Farewell to Manning
Trinidad and Tobago Saturday bade farewell to Patrick Mervyn Augusts Manning, who served as prime minister on two occasions, and was remembered as an individual who sought not only the social and economic development of his own country, but the entire Caribbean.
Manning, 69, who died less than 24 hours after he had been diagnosed with acute myeloid leukemia on July 2, was up until September 2015, the longest serving legislator here.
His son, Brian Manning, in his eulogy, called for the establishment of a regional fund to provide housing for low income people throughout the Caribbean Community (CARICOM), the Dominican Republic and Haiti.
He said it should be called the “Patrick Manning Development Fund” and housed at the International Financial Centre here.
The younger Manning also called for the re-establishment of the Divine Echoes Orchestra that was disbanded by the People’s Partnership government soon after it replaced the Manning administration in 2010.
He told the mourners that his father truly believed that music was an avenue to help young people channel their energy, and lift lives and spirits.
Manning said that his father, who served as prime minister on two occasions during the period 1991-2010 touched many lives and “lived a life of love and service” and was not an accumulator of wealth.
“He was a father to many and touched many lives. He always led by example,” Manning said, adding that the policies of his father’s administrations were aimed at alleviating poverty, improving education and providing housing to all people.
Among the regional and international dignitaries attending the three-hour and 15-minute church service were the President of Dominica, Charles Savarin, and the Prime Ministers of St. Lucia, St. Kitts, Grenada. Former Bahamian Prime Minister Hubert Ingraham was also among the mourners.
”He was no armchair regionalist,” Trinidad and Tobago President Anthony Carmona said at the State funeral officiated by Bishop Claude Berkley at the packed Holy Trinity Church in the heart of the capital.

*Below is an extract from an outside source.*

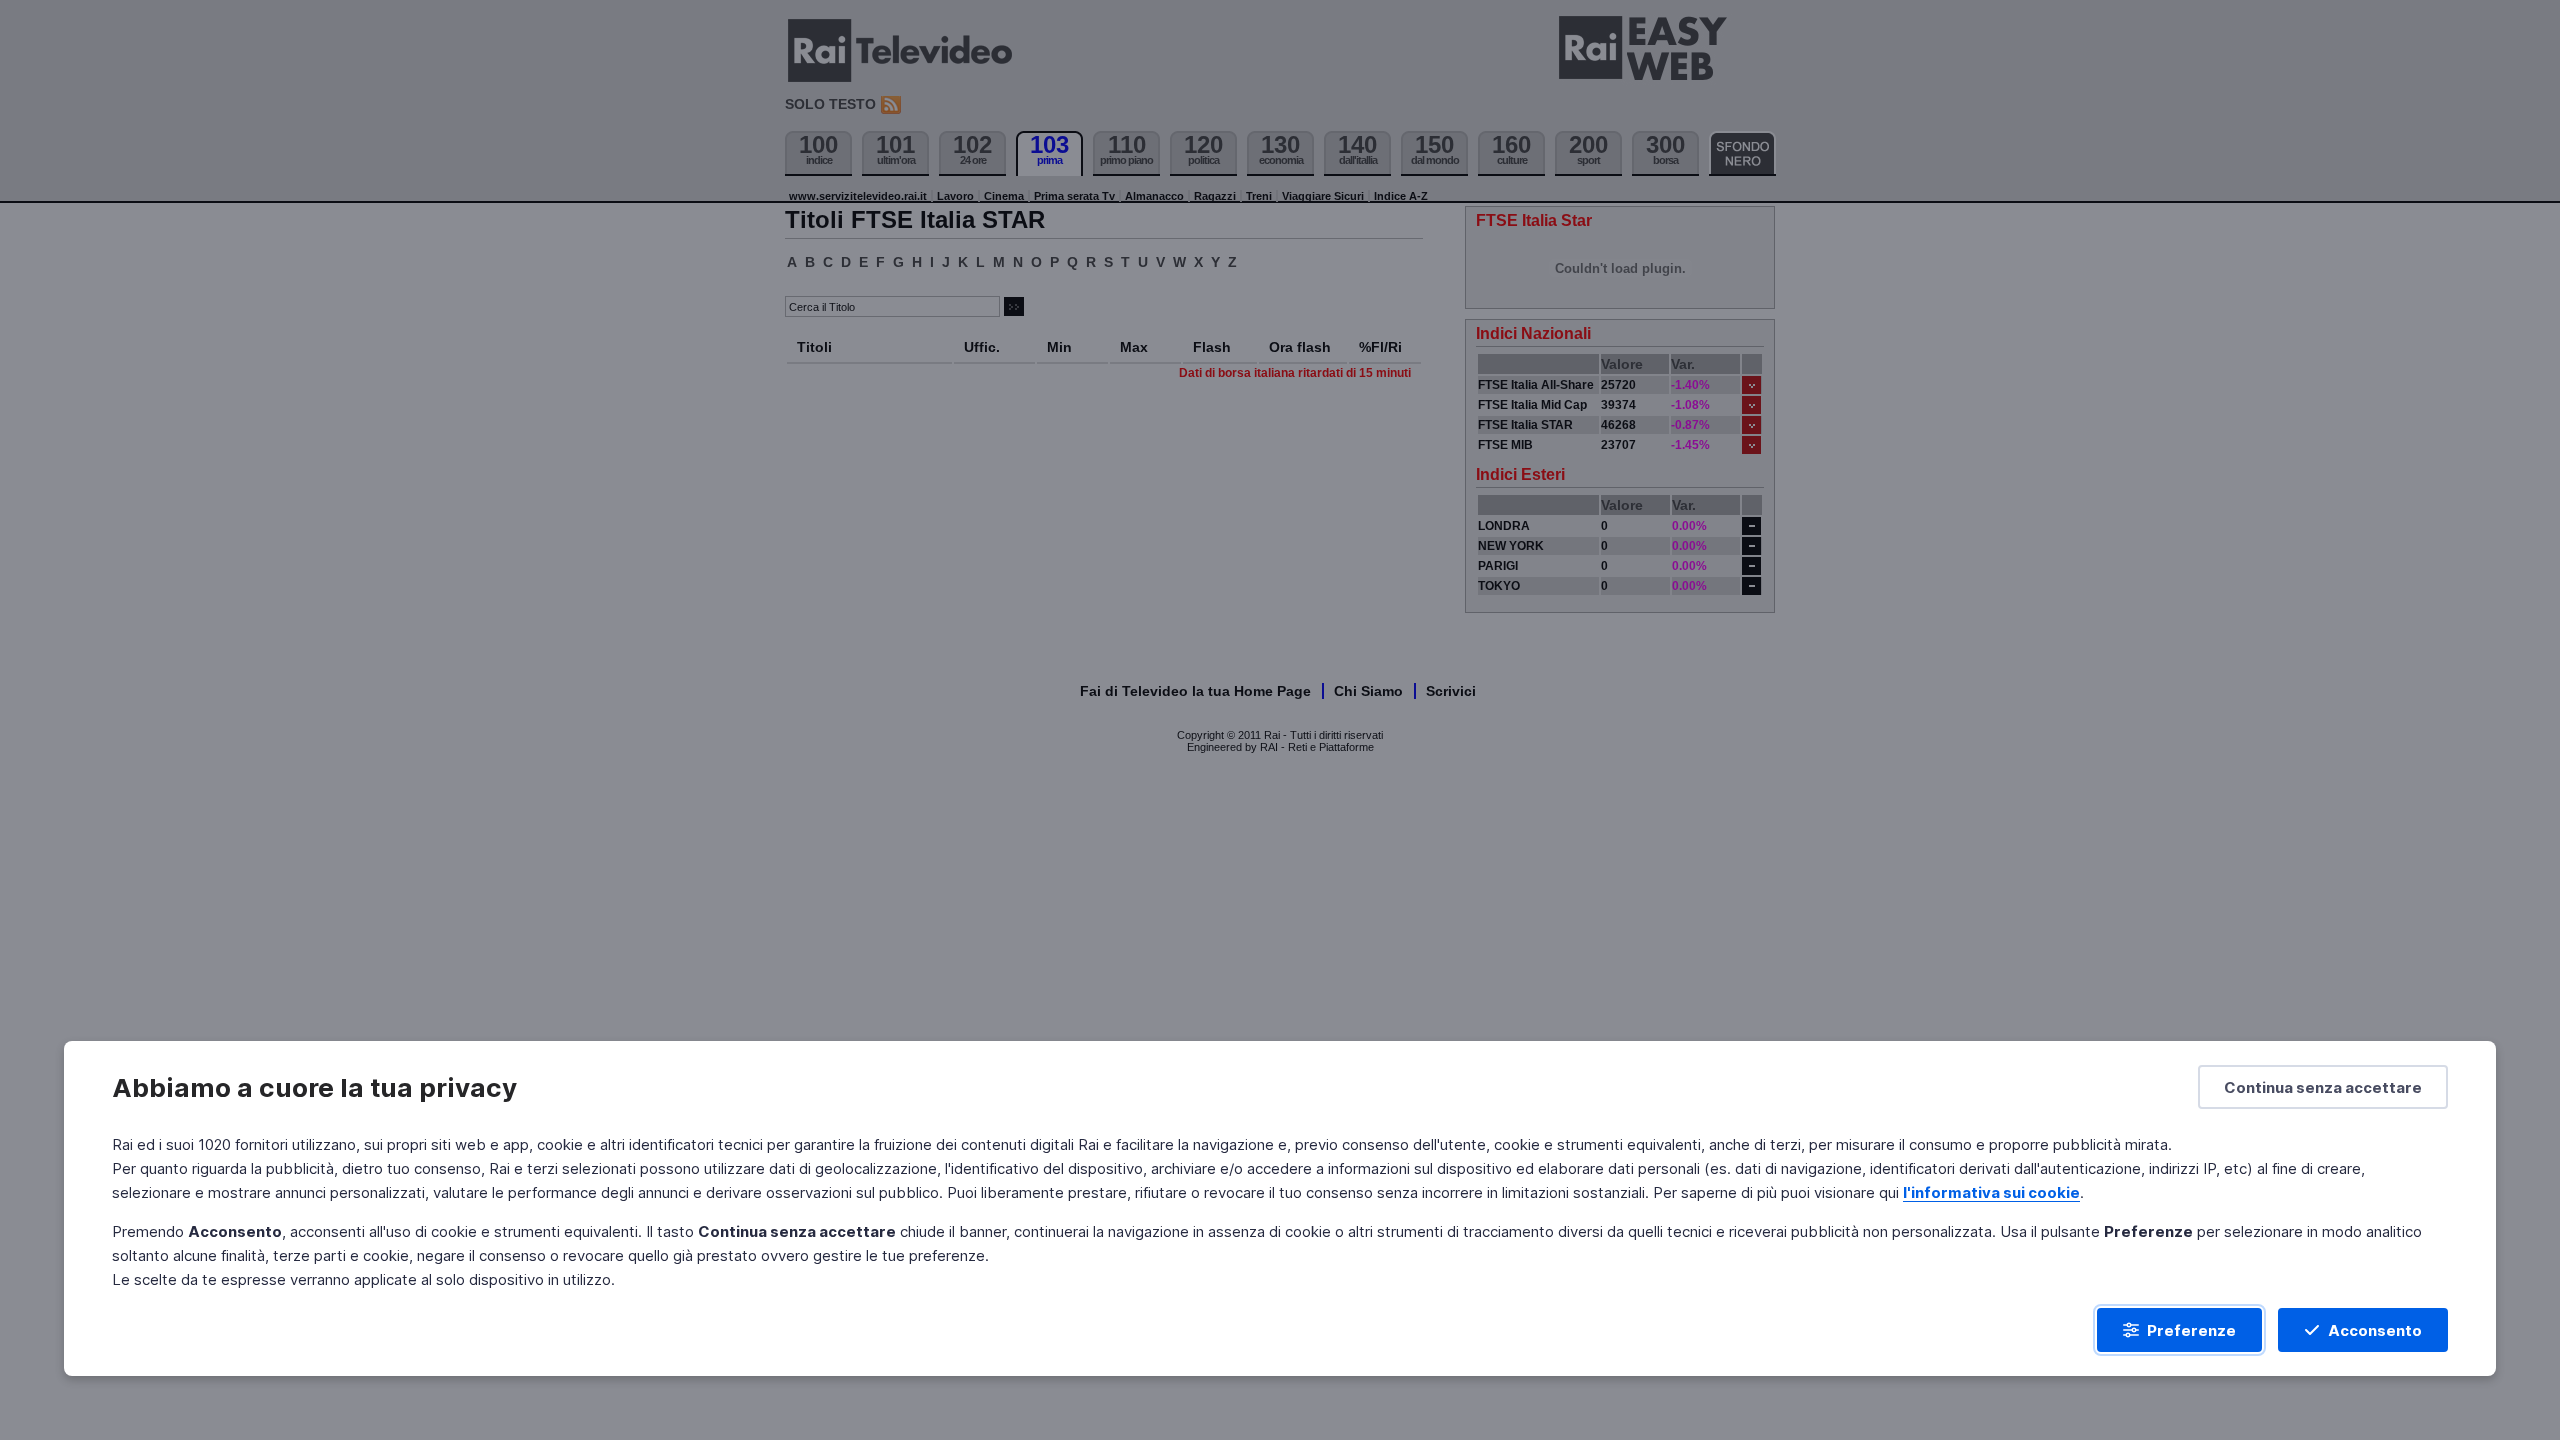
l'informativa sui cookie (1991, 1192)
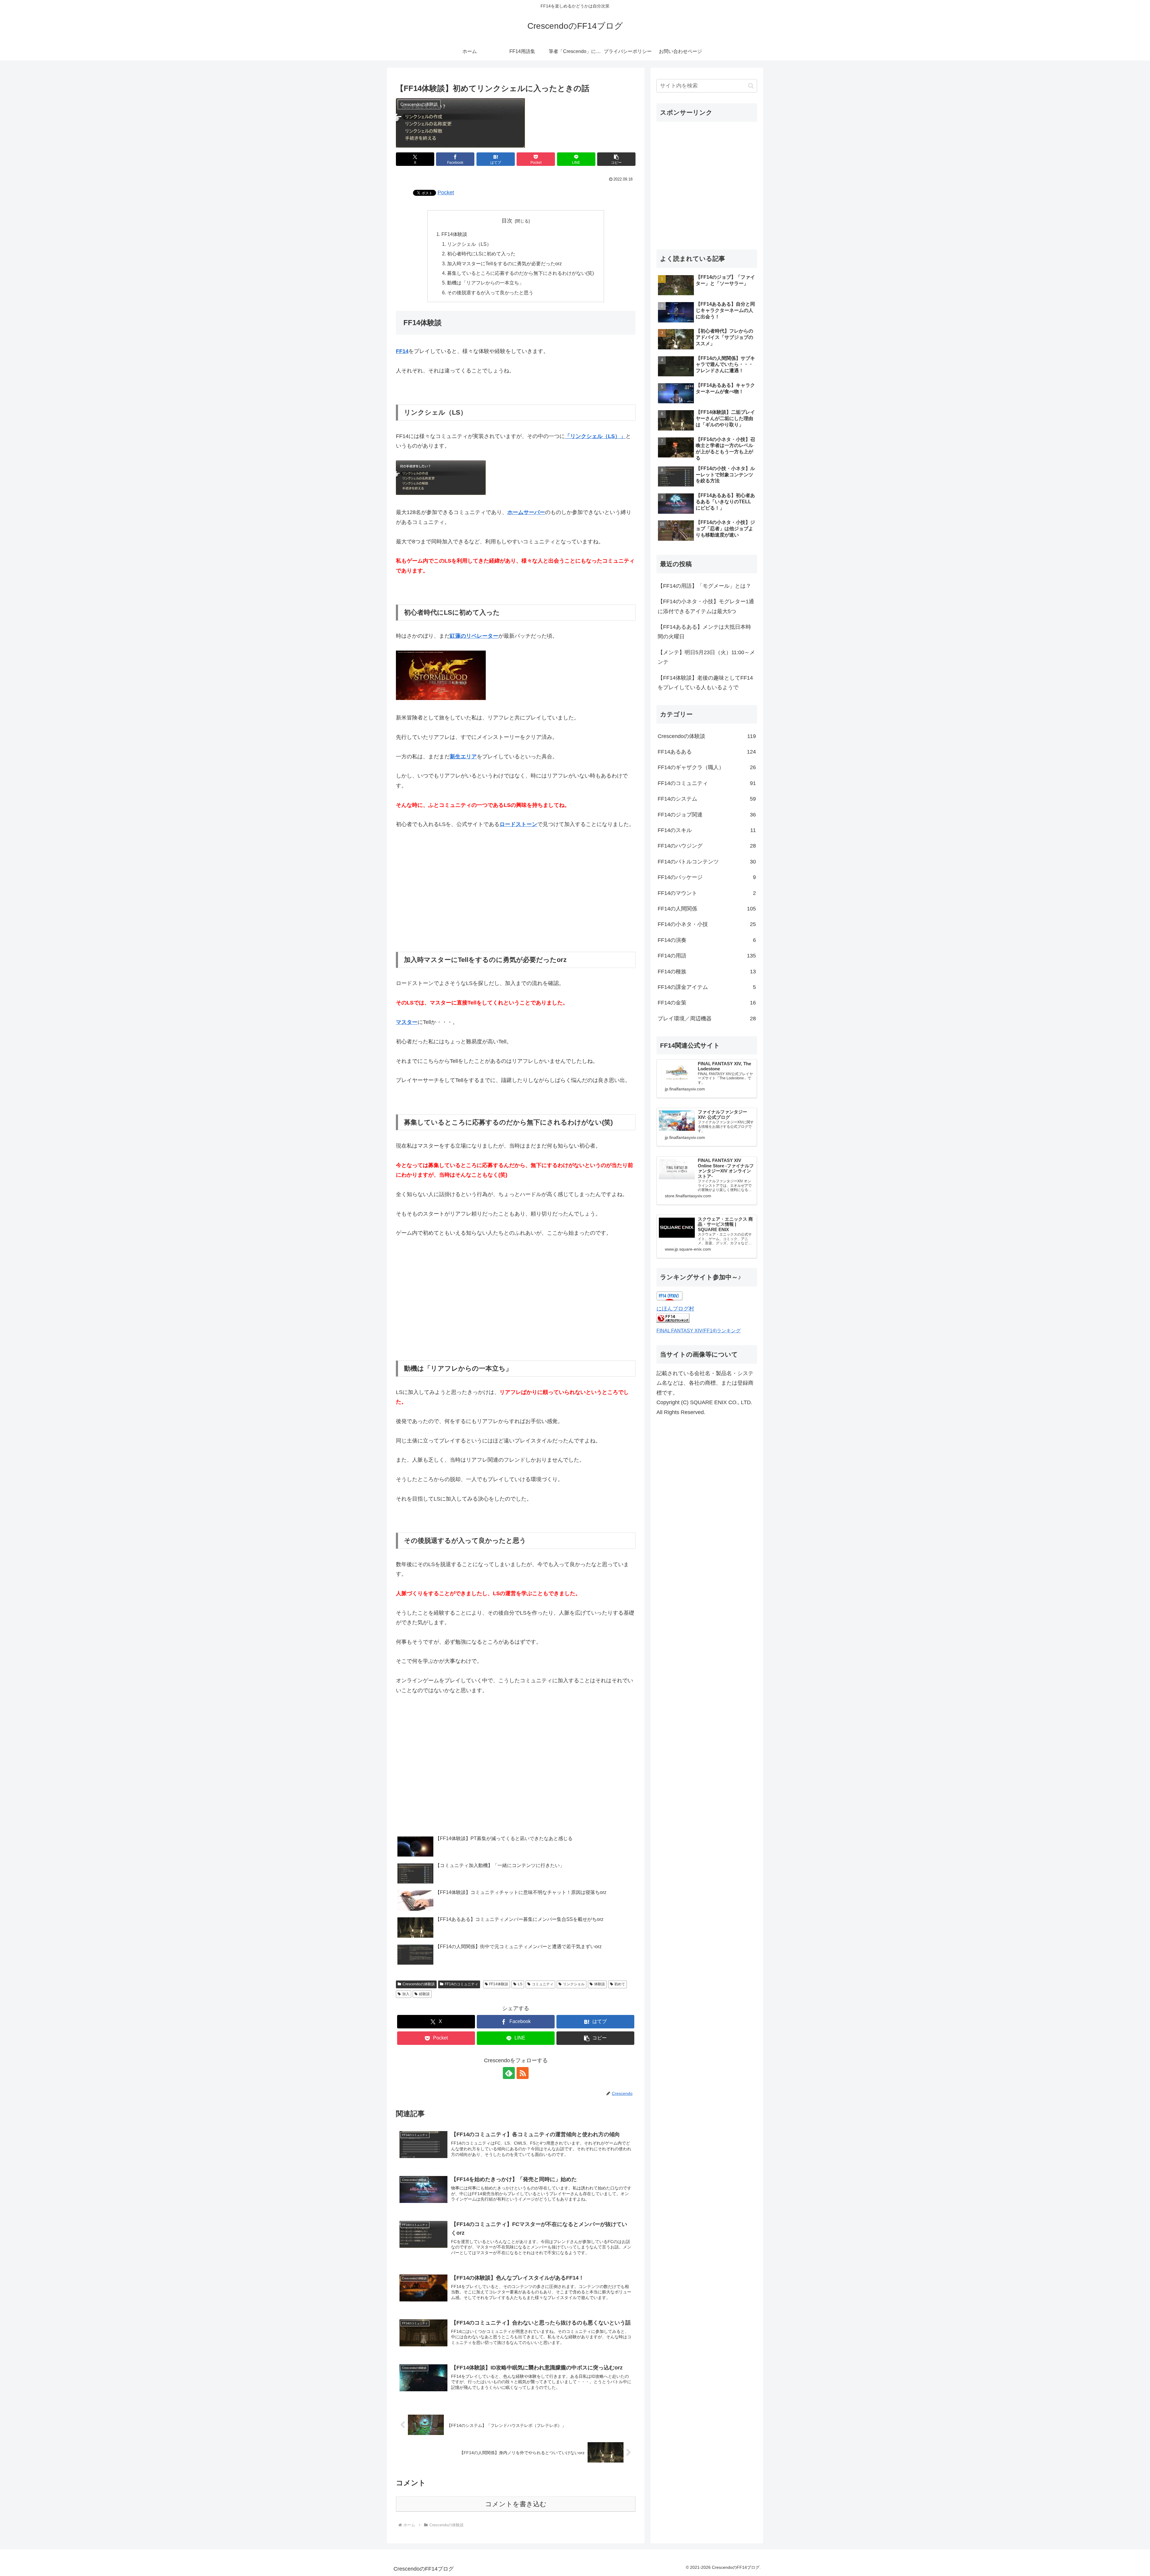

Tents were erected at the nearby Woodford Square to accommodate thousands of people who turned up for the service, reminiscent of the environment in which Manning would campaign for political office.
“He was bold enough to champion the causes for regional integration wherever he went,” Carmona said, urging the documentation of Manning’s work for future generations of policy makers among others.
He said there was a “grounded consensus” since his death that Patrick Manning led the charge for the development, not only of Trinidad and Tobago, but also the entire region and his was therefore a “formidable legacy”.
In his statement, St. Vincent and the Grenadines Prime Minister Dr Ralph Gonsalves, recalled that his friendship with Manning dated back to their years at the Mona campus of the University of the West Indies (UWI) in Jamaica in the 1960s.
Gonsalves described his former school friend as “a human being of the highest quality” who will always remain “in the hearts and minds of every Trinidad and Tobago and Caribbean national.
“That is more important than any monument in his name,” Gonsalves said, adding that the former prime minister was “possessed of a spirit of generosity”.
Gonsalves said that Manning would have celebrated his 70th birthday a few days after his next month, and that they “were tight political buddies,” who spoke almost daily and collaborated on a number of initiatives.
CARICOM Secretary General Irwin LaRocque said that the region has “lost a truly remarkable person and statesman” reminding the congregation that regional leaders at their summit, which ended in Guyana earlier this week, adopted a resolution paying respect to Manning for his “unselfish support” to the region.
Trinidad and Tobago Prime Minister Dr Keith Rowley said that after a friendship lasting more than 35 years “I have never heard him to speak of anything for himself, it was also for Trinidad and Tobago”.
He described Manning as “one of our fairest sons”, who made public service a hallmark of his more than 40 years in service to the people of Trinidad and Tobago and the Caribbean.
Manning was born on August 17, 1946 and served as the country’s fourth and sixth prime minister between 1991 and 2010.
A geologist by training, he became the leader of the now ruling People’s National Movement (PNM) from 1987 until he lost the general election in 2010. He served as Member of Parliament for the San Fernando East constituency from 1971 until 2010 when he decided against contesting the general election.
Manning was one of three PNM legislators who survived the 33-3 routing that the PNM received from the hands of the National Alliance for Reconstruction (NAR), an amalgam of political parties that defeated the PNM after 30 years of unbroken rule in 1986.
He will also be remembered for calling two general elections ahead of the constitutional deadline, including the 2010 poll that brought the People’s Partnership government to office.
Following the State funeral, the body of the former prime minister was taken to the chapel of a funeral home for a private service for members of his family.
Manning is survived by his wife Hazel, a former education minister, and two sons.